
    It's really not too difficult, particularly with an example rim to follow if you're using the same 3-cross pattern or whatever. And if you can't get it perfectly true, I'm sure they wouldn't charge more than $20 to true the wheel. Lacing the wheel is what costs so much because it's so time consuming for 36+ spokes.

    Do It Yourself!!! It's worth your time.
  3. PhoobarID

    PhoobarID Member

    That's the one thing I have had for a month. Ordered the hubs long before I was able to get the wheel into the store.

    I've got a buddy of mine who has done this before...so will have him help me get the drum brake set up for me. Personally...want to use 12 ga or bigger...since I like the extra measure of safety.

    Having looked on the site you mentioned...couldn't figure out what to order...but they did have a good selection at a decent price.

    Can you give me info for the spokes/nipples I would need from this info:

    Sturmey-Archer X-FD front hub.

    Aluminum alloy Hub shell with 70mm drum brake
    Cartridge bearings and internal brake shoes for consistent all weather performance
    70mm drum brake
    Includes cable and mounting hardware

    Item Specifications
    Color Silver
    Weight 770g
    Intended Use Road
    Hub Drilling 36spokes
    Hub/Brake Compatibility Drum
    Front Wheel Type Road
    Front Hub Spacing 100mm
    Front Axle Type 9x1
    Skewer Included NA, Bolt-On
    Defined Color Silver
    Product Dimensions: 8.2 x 4.6 x 4.5 inches ; 2.5 pounds

    Any info you can provide would be appreciated.

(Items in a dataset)
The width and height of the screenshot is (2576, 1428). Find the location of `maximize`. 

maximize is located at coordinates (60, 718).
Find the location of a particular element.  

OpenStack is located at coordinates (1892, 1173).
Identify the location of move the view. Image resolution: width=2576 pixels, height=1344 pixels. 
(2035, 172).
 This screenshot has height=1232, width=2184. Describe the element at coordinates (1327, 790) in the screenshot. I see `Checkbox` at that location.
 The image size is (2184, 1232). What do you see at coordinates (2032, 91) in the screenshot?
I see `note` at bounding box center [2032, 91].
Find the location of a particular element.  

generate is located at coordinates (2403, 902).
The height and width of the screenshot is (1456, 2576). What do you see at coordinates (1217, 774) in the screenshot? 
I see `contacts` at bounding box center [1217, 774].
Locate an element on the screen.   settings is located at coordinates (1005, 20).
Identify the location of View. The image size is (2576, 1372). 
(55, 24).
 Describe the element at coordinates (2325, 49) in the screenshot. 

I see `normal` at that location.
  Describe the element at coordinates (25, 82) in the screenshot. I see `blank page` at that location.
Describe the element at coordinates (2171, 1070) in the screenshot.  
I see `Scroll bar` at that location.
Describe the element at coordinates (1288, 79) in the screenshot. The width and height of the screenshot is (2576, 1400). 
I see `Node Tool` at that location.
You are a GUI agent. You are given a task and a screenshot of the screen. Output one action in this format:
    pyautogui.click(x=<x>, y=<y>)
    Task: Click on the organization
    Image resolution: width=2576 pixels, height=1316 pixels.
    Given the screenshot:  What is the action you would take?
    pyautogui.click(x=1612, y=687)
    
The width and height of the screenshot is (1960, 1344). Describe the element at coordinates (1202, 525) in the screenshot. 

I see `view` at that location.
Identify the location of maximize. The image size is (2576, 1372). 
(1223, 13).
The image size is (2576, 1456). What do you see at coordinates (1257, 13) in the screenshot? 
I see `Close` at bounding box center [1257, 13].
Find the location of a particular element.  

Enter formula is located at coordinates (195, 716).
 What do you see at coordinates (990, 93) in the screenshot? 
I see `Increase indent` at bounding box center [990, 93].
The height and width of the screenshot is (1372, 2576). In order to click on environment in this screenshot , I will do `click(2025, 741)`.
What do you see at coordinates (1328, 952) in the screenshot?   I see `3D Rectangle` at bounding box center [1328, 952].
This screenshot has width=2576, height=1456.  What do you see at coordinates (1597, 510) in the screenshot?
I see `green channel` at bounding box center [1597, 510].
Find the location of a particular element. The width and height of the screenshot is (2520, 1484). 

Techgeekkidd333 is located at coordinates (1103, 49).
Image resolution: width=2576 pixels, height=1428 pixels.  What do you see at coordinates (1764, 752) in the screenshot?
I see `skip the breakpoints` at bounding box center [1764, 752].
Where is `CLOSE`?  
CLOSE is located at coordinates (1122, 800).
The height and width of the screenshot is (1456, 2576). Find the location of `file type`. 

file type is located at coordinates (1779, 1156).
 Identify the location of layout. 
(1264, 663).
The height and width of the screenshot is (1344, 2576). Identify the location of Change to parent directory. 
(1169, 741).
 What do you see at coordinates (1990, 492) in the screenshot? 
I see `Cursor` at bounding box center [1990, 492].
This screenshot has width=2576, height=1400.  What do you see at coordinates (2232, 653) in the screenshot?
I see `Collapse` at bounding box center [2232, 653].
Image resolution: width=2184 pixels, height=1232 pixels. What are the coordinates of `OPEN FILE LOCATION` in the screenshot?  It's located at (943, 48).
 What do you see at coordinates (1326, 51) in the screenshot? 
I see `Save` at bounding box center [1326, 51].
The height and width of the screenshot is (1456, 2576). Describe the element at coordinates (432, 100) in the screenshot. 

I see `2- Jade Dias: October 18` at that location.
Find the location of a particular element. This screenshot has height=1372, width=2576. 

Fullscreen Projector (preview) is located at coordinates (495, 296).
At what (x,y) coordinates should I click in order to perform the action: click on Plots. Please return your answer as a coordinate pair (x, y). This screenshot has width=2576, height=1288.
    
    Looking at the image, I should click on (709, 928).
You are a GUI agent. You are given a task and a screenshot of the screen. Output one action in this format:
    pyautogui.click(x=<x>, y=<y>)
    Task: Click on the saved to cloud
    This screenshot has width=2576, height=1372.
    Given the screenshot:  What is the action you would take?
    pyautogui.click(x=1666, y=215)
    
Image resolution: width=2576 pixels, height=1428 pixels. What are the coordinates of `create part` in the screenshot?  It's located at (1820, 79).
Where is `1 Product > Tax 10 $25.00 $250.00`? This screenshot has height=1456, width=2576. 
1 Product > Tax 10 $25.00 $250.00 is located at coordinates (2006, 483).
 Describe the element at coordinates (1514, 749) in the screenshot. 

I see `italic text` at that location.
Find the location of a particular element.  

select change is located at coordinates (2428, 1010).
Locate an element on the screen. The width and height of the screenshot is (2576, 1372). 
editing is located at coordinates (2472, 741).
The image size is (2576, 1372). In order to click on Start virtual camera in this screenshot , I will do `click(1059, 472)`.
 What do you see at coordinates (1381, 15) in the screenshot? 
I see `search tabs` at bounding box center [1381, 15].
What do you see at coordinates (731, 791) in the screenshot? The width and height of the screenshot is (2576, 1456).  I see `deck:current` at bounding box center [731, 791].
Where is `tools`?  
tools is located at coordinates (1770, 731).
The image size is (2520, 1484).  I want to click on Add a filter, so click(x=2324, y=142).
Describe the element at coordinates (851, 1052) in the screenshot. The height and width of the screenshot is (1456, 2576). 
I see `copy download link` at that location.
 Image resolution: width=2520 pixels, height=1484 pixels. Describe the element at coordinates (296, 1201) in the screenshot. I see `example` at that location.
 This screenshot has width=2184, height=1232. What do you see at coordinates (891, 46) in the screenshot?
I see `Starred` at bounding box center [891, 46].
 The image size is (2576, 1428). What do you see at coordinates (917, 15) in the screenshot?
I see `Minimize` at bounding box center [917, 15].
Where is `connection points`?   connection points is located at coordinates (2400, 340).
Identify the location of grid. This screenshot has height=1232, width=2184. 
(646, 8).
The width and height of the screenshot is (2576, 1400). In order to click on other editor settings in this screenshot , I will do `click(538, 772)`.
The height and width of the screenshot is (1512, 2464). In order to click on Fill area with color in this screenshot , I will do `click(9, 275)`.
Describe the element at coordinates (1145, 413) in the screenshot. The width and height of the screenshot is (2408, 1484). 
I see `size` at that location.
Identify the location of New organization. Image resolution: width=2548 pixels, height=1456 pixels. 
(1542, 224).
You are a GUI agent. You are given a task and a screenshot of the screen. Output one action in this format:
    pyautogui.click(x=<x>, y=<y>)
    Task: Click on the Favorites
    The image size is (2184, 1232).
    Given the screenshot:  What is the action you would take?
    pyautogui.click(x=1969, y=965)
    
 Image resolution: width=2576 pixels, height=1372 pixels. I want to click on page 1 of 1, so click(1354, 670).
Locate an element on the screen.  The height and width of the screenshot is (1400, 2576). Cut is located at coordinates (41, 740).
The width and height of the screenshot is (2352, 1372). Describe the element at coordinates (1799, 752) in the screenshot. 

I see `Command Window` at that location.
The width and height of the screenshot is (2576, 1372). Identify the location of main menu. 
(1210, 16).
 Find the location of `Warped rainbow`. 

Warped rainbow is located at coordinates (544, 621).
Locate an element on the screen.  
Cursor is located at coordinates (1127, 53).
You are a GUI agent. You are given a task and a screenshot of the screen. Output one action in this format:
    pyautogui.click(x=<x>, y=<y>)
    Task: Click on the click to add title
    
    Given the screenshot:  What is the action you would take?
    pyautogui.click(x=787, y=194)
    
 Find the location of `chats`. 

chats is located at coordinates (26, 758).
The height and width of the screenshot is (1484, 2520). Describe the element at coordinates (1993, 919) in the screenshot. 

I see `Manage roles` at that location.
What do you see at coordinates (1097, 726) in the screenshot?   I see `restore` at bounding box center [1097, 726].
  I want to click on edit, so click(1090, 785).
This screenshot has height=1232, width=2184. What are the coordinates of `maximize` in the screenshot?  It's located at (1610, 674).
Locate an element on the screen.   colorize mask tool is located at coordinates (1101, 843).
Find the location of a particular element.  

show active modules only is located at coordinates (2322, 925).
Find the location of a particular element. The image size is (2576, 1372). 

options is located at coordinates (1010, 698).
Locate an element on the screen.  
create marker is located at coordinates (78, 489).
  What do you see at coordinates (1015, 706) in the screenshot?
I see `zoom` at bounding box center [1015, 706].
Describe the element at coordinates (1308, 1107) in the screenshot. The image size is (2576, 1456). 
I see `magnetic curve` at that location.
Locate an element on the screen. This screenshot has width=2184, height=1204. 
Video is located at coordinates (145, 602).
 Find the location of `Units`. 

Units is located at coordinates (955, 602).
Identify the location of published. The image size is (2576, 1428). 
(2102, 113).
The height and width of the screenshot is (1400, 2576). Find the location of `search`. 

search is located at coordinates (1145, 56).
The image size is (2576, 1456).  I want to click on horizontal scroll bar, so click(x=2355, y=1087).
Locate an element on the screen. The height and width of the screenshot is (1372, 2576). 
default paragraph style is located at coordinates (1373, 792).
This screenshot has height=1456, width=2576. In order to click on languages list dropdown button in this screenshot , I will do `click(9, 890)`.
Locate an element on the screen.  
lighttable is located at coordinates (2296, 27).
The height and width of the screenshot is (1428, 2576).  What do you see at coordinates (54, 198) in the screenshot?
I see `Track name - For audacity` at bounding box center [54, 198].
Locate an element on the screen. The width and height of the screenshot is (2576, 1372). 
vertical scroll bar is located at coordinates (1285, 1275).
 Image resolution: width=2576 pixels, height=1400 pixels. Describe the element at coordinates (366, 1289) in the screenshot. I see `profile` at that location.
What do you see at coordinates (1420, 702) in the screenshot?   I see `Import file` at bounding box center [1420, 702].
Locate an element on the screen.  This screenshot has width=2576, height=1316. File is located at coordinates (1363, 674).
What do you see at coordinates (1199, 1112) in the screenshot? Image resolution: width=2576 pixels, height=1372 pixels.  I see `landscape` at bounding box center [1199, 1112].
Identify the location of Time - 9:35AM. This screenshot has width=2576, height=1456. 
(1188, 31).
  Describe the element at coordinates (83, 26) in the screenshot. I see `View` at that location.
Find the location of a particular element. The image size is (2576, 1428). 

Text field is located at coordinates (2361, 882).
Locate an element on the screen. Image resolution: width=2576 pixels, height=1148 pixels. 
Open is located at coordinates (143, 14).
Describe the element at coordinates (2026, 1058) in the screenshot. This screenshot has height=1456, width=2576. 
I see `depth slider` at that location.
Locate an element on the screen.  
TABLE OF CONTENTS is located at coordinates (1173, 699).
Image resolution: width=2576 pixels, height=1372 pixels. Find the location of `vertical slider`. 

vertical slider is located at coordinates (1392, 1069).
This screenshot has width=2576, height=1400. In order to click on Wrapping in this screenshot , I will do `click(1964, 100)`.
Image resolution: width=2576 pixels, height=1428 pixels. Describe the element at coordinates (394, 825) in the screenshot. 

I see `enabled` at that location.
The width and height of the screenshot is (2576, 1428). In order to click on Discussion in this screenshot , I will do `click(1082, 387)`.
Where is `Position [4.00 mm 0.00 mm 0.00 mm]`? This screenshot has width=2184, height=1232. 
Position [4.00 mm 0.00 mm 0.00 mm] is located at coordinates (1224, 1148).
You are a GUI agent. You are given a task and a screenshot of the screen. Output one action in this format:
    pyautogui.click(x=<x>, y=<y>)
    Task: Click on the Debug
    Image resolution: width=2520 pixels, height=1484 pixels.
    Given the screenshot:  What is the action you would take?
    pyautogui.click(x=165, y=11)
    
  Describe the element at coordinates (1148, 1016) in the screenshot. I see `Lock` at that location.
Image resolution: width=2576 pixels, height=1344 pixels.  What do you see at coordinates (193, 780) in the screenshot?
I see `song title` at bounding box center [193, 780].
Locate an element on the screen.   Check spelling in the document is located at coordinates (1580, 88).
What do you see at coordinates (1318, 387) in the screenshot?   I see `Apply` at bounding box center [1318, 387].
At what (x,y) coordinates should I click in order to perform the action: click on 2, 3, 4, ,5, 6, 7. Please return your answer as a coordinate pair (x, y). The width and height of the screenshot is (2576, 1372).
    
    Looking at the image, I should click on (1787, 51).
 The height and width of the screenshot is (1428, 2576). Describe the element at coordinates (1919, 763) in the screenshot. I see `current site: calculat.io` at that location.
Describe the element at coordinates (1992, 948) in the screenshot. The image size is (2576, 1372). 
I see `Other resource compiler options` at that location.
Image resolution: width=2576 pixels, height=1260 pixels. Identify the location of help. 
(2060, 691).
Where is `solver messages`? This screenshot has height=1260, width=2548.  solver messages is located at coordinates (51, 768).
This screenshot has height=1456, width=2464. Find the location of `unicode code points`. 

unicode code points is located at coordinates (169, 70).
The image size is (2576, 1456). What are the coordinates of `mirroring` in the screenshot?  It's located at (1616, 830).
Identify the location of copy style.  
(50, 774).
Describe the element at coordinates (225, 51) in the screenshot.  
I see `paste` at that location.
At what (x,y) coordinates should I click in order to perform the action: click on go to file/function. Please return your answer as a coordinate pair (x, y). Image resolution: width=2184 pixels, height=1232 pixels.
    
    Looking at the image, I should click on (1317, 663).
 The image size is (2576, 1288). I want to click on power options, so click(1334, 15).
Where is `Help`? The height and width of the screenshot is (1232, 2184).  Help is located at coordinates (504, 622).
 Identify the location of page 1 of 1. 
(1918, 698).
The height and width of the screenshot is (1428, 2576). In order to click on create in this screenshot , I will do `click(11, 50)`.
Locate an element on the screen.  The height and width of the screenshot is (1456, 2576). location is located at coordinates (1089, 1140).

■ Exercise prompt:
Answer these questions using the wheel-building discussion.
1. At most, what amount does the first reply expect a shop would charge to true the wheel?
2. What spoke gauge does PhoobarID want to use?
3. What front hub spacing is listed for the Sturmey-Archer X-FD front hub?

■ Answer:
1. $20
2. 12 ga or bigger
3. 100mm